Pues bien, en medio de este panorama, la proclamación de la fe en el Dios trino y uno que nos ama sin medida y gratuitamente, resuena, queramos o no, en “mentes vacías” y en espíritus y voluntades embotadas y anestesiadas por el ambiente cultural y sociopolítico circundante. Ya en el s. iv, S. Agustín afirmaba que «una fe que no es pensada, no es fe (fides si non cogitatur, nulla est)» (La predestinación de los santos, 5). Y es que aunque podemos pensar sin creer, es imposible creer sin pensar, porque la fe no puede prescindir de la razón. El “pensamiento frágil y vulnerable” de nuestra sociedad, que se manifiesta en el modo “insulso” de vivir y en el establecimiento de leyes que van contra la misma dignidad humana y contra la misma vida del hombre, tiene su raíz en que el hombre es conducido a mirar siempre fuera de sí, al exterior de sí mismo, a no conocer su alma, a vivir “sin alma”, y de ese modo el alma y la vida espiritual se fraguan a “imagen y semejanza” de las cosas, no de Dios, del Dios trino y uno. Por eso ante los avances tecnológicos y ante los excesos que de todo tipo irrumpen en nuestra vida, la mente no logra discernir el bien del mal, lo que la edifica de lo que la destruye, y termina aceptando todo con un “relativismo” y “pasotismo” cada vez más absolutos.

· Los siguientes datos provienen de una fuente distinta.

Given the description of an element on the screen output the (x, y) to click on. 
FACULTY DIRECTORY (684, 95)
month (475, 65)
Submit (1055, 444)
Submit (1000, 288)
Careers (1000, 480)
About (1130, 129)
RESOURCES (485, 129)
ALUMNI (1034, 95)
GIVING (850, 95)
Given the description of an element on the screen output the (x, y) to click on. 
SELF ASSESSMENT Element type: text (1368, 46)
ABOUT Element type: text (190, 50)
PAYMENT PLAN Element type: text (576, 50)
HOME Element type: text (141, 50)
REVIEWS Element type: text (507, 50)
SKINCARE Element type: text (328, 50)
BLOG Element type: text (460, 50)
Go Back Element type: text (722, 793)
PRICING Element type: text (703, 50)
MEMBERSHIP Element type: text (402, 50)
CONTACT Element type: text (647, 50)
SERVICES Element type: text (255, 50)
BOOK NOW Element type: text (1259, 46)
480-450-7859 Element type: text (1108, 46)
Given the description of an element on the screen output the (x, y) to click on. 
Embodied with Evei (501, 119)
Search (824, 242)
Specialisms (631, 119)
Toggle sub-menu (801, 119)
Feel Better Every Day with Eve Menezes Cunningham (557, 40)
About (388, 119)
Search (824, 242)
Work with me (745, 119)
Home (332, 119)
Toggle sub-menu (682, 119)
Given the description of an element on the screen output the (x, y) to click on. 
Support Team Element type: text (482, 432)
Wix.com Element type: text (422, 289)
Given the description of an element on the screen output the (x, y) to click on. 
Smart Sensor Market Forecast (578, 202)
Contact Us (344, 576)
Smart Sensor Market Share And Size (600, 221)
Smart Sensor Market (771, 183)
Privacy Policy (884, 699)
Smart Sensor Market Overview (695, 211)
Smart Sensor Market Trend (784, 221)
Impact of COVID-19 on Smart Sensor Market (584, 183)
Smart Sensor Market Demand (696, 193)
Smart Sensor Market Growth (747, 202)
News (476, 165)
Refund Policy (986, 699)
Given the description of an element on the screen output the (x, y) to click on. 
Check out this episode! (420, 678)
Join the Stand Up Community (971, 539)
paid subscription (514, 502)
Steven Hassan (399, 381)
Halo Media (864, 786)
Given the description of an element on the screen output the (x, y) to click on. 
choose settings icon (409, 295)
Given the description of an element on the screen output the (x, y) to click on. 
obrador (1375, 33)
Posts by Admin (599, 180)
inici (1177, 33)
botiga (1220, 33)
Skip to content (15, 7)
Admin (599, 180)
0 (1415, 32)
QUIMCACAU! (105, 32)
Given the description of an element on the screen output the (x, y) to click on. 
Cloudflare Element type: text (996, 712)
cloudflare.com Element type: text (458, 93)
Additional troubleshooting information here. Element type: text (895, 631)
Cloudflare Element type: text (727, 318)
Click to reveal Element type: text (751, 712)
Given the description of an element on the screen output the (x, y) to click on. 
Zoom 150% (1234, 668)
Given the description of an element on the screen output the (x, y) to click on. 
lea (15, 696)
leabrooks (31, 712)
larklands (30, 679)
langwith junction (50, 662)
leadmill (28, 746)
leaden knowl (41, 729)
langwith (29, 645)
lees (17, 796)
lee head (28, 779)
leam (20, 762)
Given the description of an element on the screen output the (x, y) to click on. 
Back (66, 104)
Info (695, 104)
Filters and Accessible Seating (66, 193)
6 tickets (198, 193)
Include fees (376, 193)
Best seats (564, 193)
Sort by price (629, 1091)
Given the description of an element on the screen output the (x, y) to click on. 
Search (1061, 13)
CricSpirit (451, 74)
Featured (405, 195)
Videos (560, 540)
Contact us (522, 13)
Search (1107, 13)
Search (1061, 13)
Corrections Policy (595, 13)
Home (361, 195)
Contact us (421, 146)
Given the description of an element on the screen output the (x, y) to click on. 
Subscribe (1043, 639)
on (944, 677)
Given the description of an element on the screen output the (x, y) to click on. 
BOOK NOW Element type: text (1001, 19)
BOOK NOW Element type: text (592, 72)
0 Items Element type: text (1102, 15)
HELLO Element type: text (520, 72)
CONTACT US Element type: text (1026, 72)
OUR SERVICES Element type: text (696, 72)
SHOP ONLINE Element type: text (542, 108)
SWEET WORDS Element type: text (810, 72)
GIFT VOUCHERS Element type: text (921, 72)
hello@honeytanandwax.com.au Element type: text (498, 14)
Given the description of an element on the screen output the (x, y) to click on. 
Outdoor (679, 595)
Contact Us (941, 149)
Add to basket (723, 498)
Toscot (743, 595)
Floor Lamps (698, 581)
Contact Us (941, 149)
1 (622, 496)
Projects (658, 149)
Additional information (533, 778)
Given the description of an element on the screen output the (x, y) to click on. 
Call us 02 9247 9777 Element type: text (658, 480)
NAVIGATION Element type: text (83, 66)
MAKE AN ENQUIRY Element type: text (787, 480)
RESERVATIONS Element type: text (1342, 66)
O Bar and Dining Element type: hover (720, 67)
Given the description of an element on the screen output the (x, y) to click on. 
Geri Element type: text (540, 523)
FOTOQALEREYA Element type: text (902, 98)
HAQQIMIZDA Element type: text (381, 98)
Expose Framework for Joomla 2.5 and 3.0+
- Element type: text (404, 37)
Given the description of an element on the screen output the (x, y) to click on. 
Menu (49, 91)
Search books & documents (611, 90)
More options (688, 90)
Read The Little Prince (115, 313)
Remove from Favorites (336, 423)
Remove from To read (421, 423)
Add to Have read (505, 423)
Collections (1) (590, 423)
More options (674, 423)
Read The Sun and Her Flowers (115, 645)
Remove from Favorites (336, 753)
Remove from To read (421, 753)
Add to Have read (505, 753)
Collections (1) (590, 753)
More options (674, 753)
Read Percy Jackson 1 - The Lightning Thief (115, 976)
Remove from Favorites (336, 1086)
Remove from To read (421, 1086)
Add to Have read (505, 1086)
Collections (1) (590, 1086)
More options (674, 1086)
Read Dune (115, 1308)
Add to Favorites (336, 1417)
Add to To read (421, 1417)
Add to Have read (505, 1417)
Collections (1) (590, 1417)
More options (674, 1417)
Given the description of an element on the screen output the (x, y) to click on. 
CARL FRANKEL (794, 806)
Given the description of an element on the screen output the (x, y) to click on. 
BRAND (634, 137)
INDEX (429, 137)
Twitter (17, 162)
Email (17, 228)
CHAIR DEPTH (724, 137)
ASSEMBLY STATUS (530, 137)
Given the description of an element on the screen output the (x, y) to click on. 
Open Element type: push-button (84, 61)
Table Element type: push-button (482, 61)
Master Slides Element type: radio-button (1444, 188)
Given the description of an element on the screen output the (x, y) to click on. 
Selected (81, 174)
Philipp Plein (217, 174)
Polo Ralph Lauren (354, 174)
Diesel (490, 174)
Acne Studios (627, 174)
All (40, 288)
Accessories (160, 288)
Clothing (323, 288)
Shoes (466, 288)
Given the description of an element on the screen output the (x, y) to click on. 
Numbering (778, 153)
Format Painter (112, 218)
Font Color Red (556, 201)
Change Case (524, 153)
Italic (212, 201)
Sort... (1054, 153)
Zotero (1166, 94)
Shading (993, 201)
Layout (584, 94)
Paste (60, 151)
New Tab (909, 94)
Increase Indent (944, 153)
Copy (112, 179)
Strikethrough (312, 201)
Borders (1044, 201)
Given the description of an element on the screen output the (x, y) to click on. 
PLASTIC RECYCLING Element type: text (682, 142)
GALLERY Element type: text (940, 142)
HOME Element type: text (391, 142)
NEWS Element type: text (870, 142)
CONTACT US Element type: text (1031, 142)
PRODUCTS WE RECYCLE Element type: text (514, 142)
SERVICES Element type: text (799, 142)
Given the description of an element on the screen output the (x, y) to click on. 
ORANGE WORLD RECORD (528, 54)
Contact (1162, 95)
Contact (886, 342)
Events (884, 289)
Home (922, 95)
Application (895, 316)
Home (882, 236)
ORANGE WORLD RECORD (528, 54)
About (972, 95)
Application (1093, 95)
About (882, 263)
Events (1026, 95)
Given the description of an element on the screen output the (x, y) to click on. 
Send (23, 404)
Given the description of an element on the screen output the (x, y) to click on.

Y no obstante todo esto, el misterio de Dios que hoy celebramos tiene que ser predicado en toda su realidad y con toda su seriedad, porque sólo este misterio, en el que vivimos, nos movemos y existimos, hará pasar al hombre de hoy de un “pensamiento y fe endebles” a un pensamiento y vida iluminados con la luz de la Verdad, y a una fe firmemente fundamentada en el Dios misericordioso y encarnada concretamente en la existencia.

Dios ha manifestado que es amor. Por eso quienquiera que crea en Él es liberado del pecado y obtiene la vida eterna, la vida de comunión con el Padre, el Hijo y el Espíritu Santo. Dios-Padre es el origen del amor, del amor que nos llega a través de su Hijo, quien nos entrega su mismo Espíritu. Pues el Hijo, al igual que el Padre, no se guarda nada para sí mismo, sino que es “gracia” plena, esto es, amor generoso hasta el extremo, amor que no pide otra cosa a cambio que aquella de responder con el mismo amor recibido (Jn 13,34). Y no podría ser de otro modo, ya que el Espíritu Santo nos impulsa y nos reúne a todos en el amor misericordioso y gratuito de Dios, en el amor que nos ayuda y fortalece para superar todas las dificultades que encontramos, y para progresar constantemente en la unión con Jesús y con el Padre.

La vocación cristiana consiste en acoger el amor de Dios derramado en nuestros corazones por el Espíritu Santo que se nos ha dado en el bautismo (Rm 5,5). Pidamos hoy al Señor que ilumine nuestra mente para que podamos comprender este gran misterio del Padre, del Hijo y del Espíritu unidos en un solo amor, y para que dicho misterio sea el fundamento de toda nuestra vida y podamos vivir cada vez más plena y perfectamente como hijos de Dios en el único Hijo, cuyo Espíritu ya reposa en nuestros corazones.